**ASSIGNMENT:** If a line in the records below contains "screenshot", copy that line.

**EXTRACTED RECORDS:**

# # #

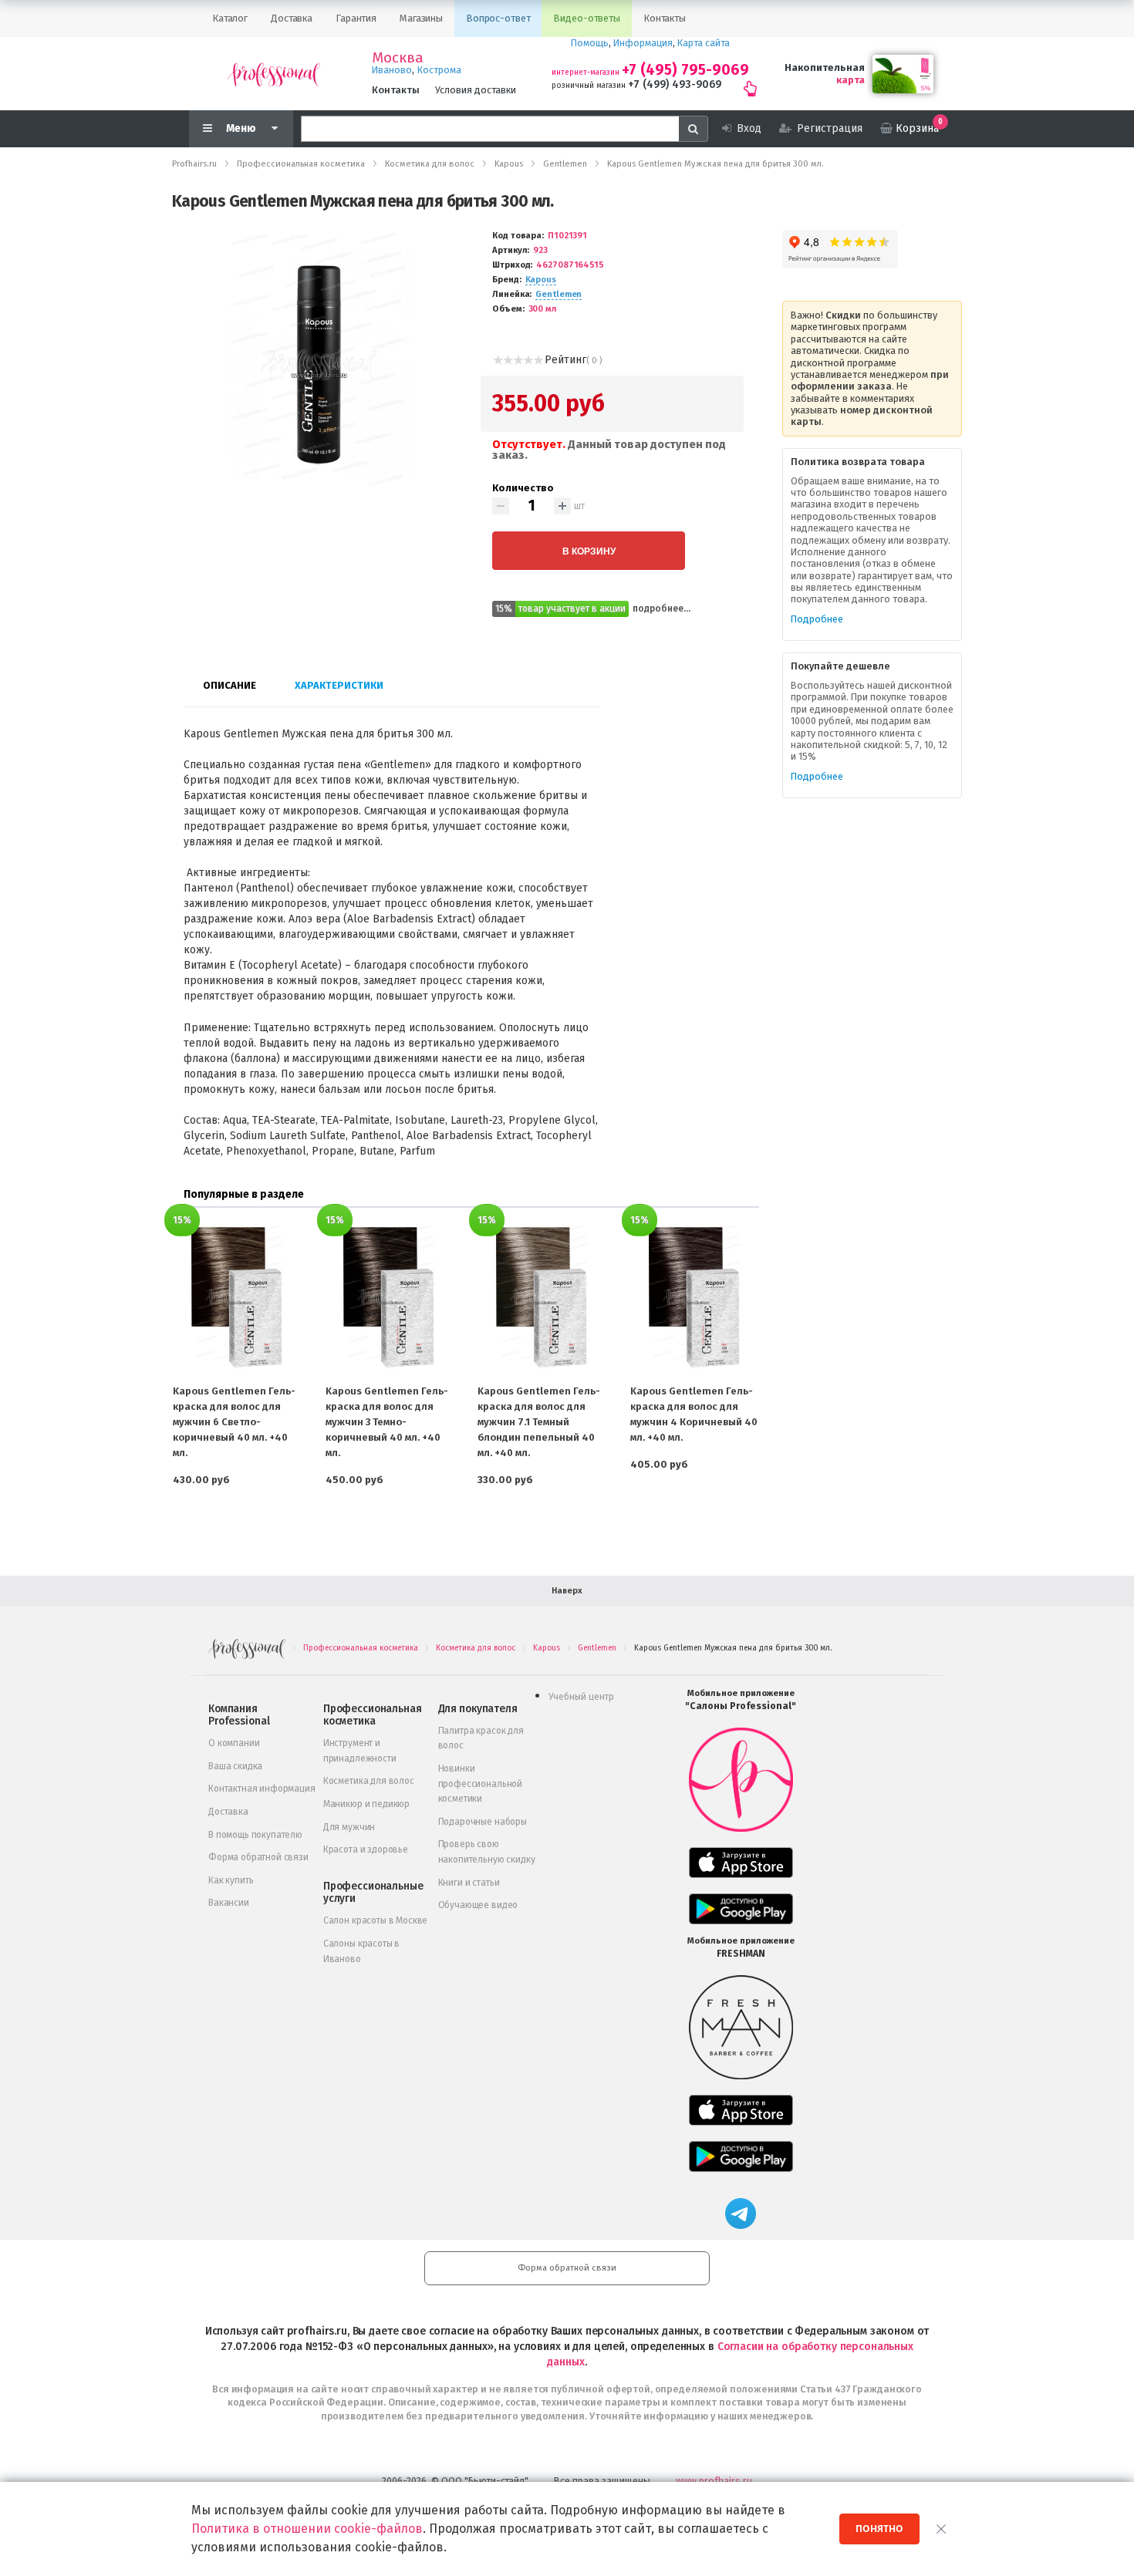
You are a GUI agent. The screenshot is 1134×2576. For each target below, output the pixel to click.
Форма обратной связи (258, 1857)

# # #

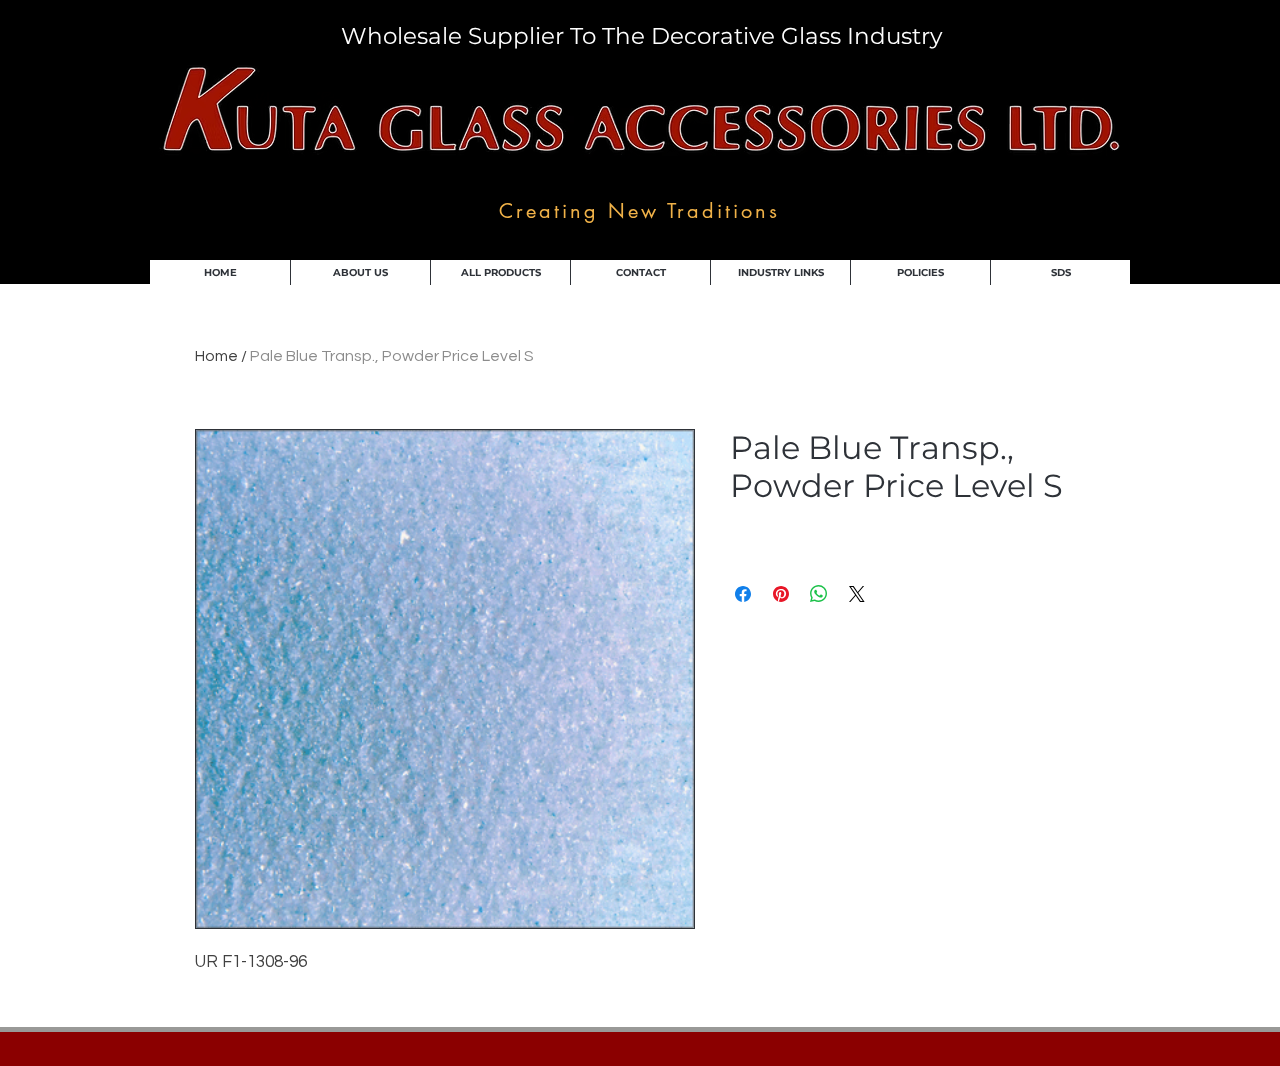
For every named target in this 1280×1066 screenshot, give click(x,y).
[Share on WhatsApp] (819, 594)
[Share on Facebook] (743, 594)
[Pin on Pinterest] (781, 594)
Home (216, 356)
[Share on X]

# # #

**SOLVED PROBLEM:**
You are a GUI agent. The screenshot is 1134×2576. For each target below, output the pixel to click.
For every named target in this 1280×1066 screenshot, give click(x,y).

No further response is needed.